To make matters worse, intelligence agencies encourage confusion and misunderstanding when it comes to secure tools and practices. They try to associate a need for privacy with wrongdoing. This association makes it even harder for journalists to protect themselves and their sources. Persuading sources to protect themselves is harder when the tools of safety are associated with suspicion. In some cases, making secure tools seem suspicious actively endangers sources who live in less tolerant environs, such as dissidents in mainland China who use Tor. This doublethink is a strange flip side to the surveillance state: First, watch everyone, always, then vilify any attempt to recover some privacy. This is especially disruptive to journalists and their ability to serve as watchdogs.

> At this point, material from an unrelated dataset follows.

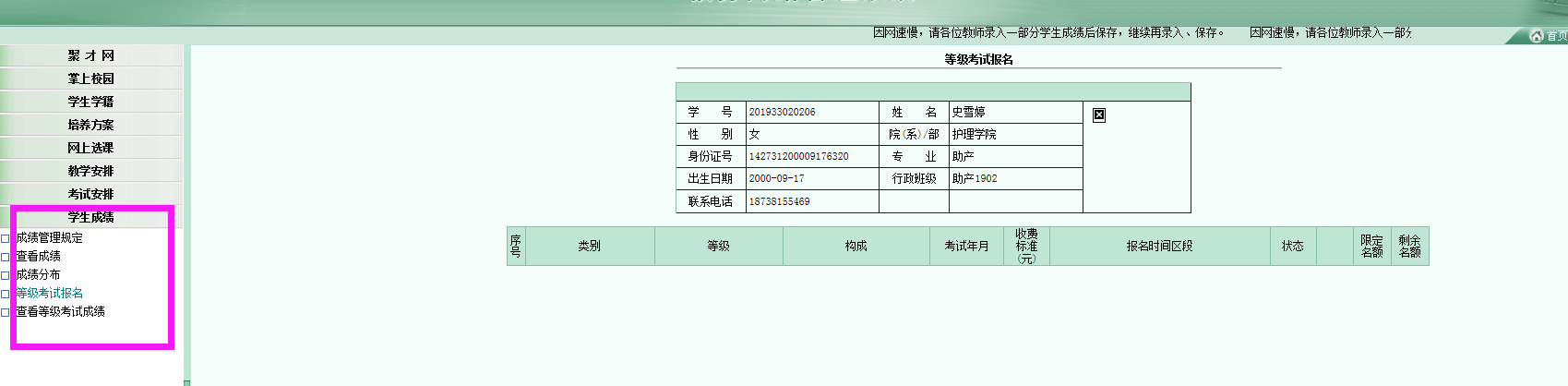Open the 网上选课 menu section

90,148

Even without state propaganda and unforced errors, covert action takes a substantial toll on the press’s ability to hold leaders accountable. Espionage targeting journalists and their sources impairs the healthy function of the states where it occurs. And these practices are not just a feature of regimes known to be restrictive or autocratic.

In 2013, David Miranda was detained for most of a day while making a connection between flights at Heathrow Airport in London. Miranda was changing planes on a journey from Germany to Brazil on which he was transporting documents and video footage between Glenn Greenwald and Laura Poitras. British police held him under measures designed to combat terrorism. Their reasoning? Miranda was promoting a “political or ideological cause.”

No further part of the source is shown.